Mythanatos:
something like 95% of all patents are never commercialized. VEM is more than likely an idea that never saw reality.
and the continued success of the same individuals in tournaments time and time again indicates that.
it does however seem to exist as an excuse for inconsistent players.
VEM is in use in this game but I'm not really disagreeing with you, I think you're right in what you mean and you have been the last few posts in this thread.
The VEM in use is precision and forgiveness.
I know I've copied it before but I think the post below is well worth reading carefully.
WGTniv:
Wow, you guys have made this so amazingly more complicated than it is. Let me see what I can do to simplify this...
The game is pretty simple. Precision controls your accuracy. Imagine it's like a circle that surrounds the flagstick when you aim at it. The size of that circle is related to the precision rating. The higher the rating the smaller the circle. Your ball can land anywhere in the circle on a dinged shot (left or right, long or short). It will ALWAYS land in the circle on a ding shot, though sometimes it may land in the center of the circle and sometimes it may land on the very outer edge or anywhere in between those two points. When it lands on the outer edge this is what you guys have come to know as "the beast". Was the shot pre-programmed? Does it know you're standing on the 17th hole at Kiawah? No, it's just unfortunate timing. The result you see is the logical spread dictated by the precision rating of the club over 100 or 1,000 or 10,000 shots taken on the site. No matter how big or small the sample it's amazingly consistent because it is after all only a simple mathematical formula. The shot data is spread out amongst all users, so there will be times when you run into a lot of "edge cases" (aka deviations, aka outside edge of the precision circle) and times where you seemingly can't miss the center (even when you mishit). This is the ebb and flow of the game and it's always been there. In the short term you will have "bad" days and "good" days. In the long term (providing they are using the same clubs) any one player will see the same amount of "edge cases" or "deviations" that the rest of the players do.
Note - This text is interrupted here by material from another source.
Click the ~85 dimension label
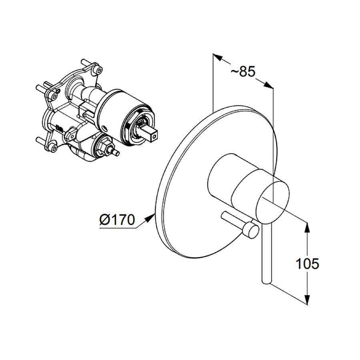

And that's all there is to it! The other theories can be put to bed. There's no behind the scenes tweaking, no changing club attributes based on skill and no hidden mechanism that knows when you're on a water hole. It's just a formula that runs exactly the same for every single shot and it has no idea (nor does it care) where you are on the course. It doesn't matter if it's the first tee shot on #1 or the winning 10-foot putt in the USGA Virtual Championship. The formula runs the exact same calculation every single time and you're always at risk for an "edge case". How far away an "edge case" can take you depends solely on your precision rating for that club. The higher the precision rating (and conversely the more lofted the iron) the less "edge cases" will take you away from where you aimed.
Course releases have ZERO affect on your clubs. When a course is released it's just assets, hole maps, minimaps, HD photos and stuff that has absolutely no affect on your clubs. Us adding a JPG picture file (or 100,000 of them) does not change the way your approach shot on Kiawah #2 interacts with the green. Each course has it's own settings and each course comes with it's own set of "surfaces". If you go into Oakmont expecting your clubs to interact the same way they do on Kiawah then you've already made your first mistake. Every course has it's own nuances right down to how the ball is affected by elevation and break and you'll have to figure that out with practice. While adjusting to those nuances you may forget the nuances you learned on the older courses and get stuck in between your adjustments. That happens to me too. A new course comes out and suddenly I can't make a putt on Kiawah because I've spent so much time learning how to play the new breaks on Oakmont. As a result I end up over-playing breaks on everything for a short time while I adjust.
Hope that clears some of this confusion up. You fellas certainly come up with some wild ideas, but it's no where near as complicated or convoluted as some of you seem to think it is. Remember, keep it simple because it really is simple.